Reproduce every line of the material below word for word, omitting the pictures.

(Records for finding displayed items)
★ ★ ★

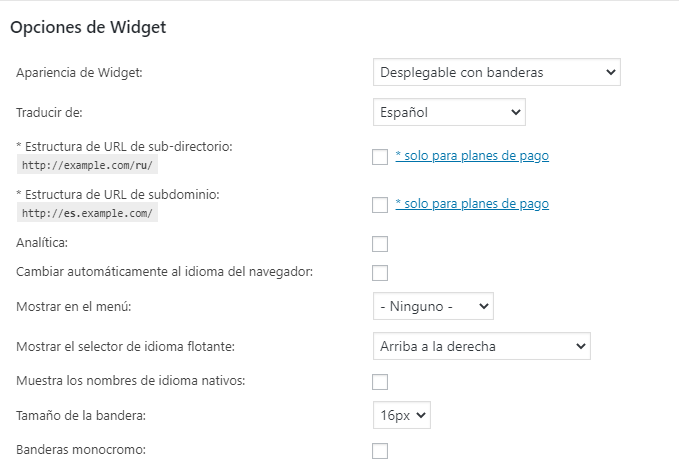Click the Cambiar automáticamente al idioma label
Screen dimensions: 679x470
(165, 272)
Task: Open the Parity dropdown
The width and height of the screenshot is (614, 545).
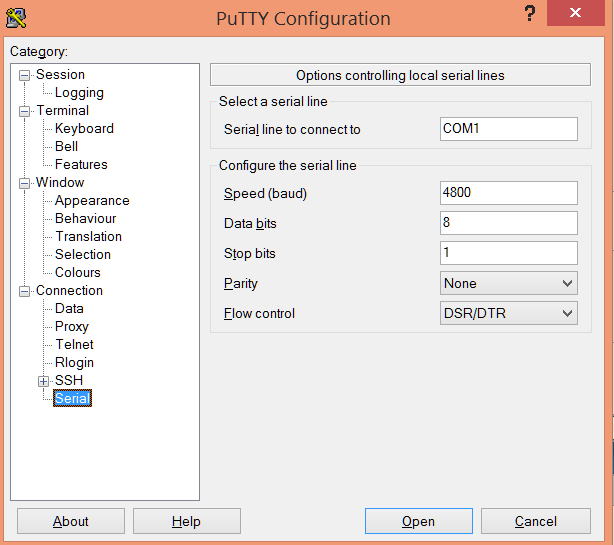Action: pos(509,284)
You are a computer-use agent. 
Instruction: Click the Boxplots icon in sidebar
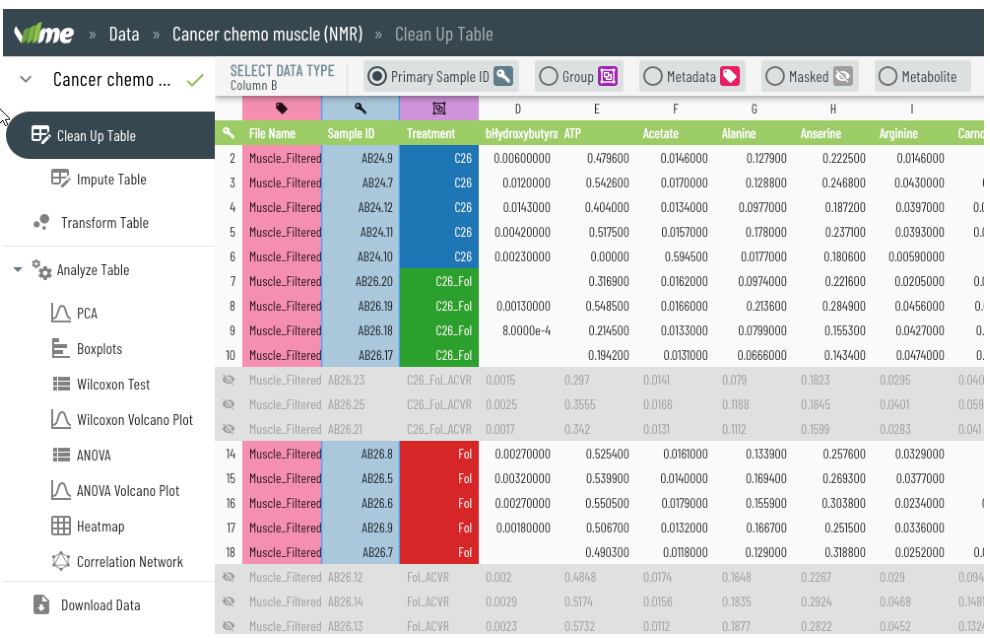click(59, 349)
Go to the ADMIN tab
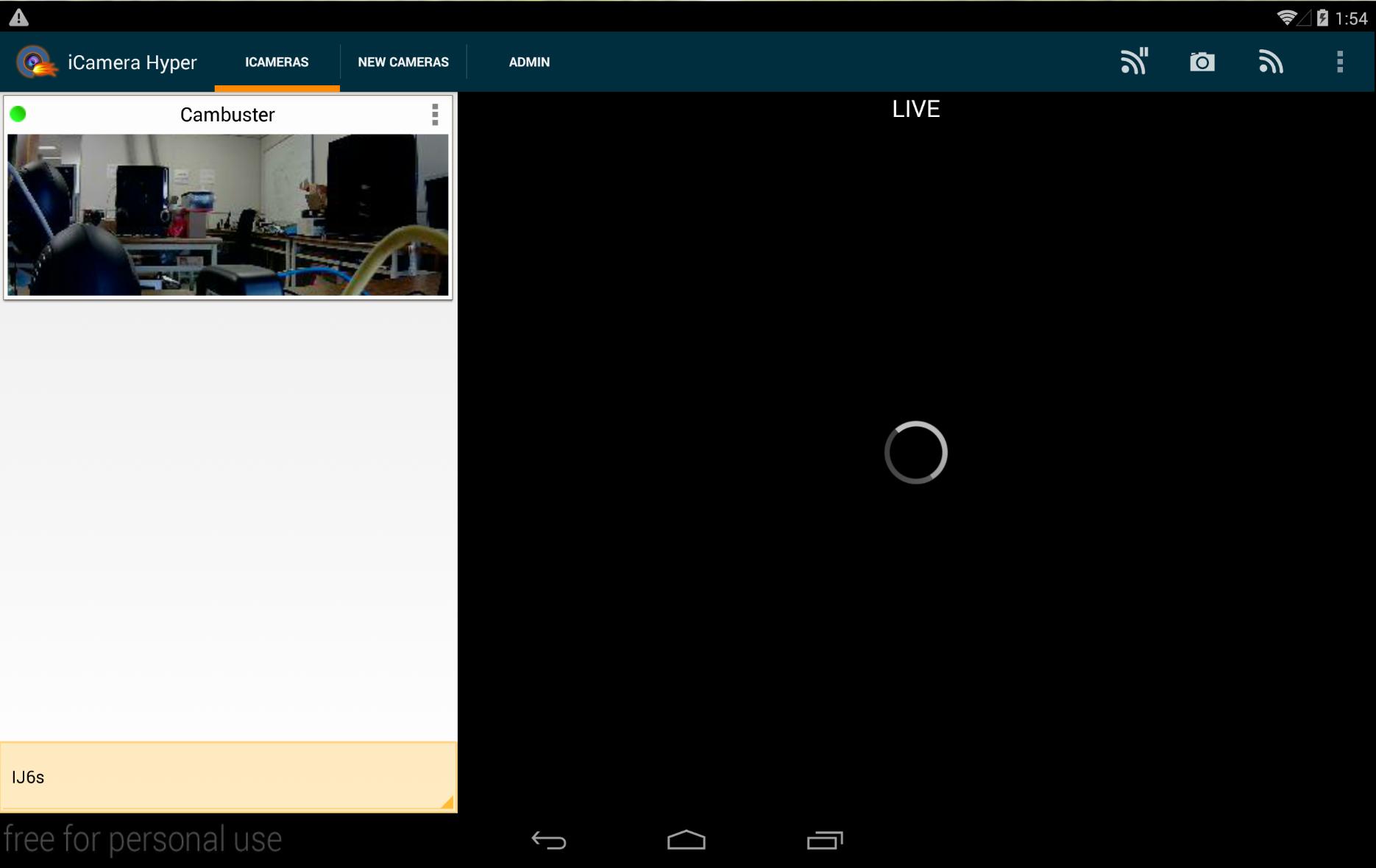 (x=529, y=62)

★ ★ ★

Result below
Click the Cambiar automáticamente al idioma label
Screen dimensions: 679x470
(165, 272)
Task: Open the Parity dropdown
The width and height of the screenshot is (614, 545).
Action: pos(509,284)
You are a computer-use agent. 
Instruction: Click the Boxplots icon in sidebar
click(59, 349)
Go to the ADMIN tab
 (x=529, y=62)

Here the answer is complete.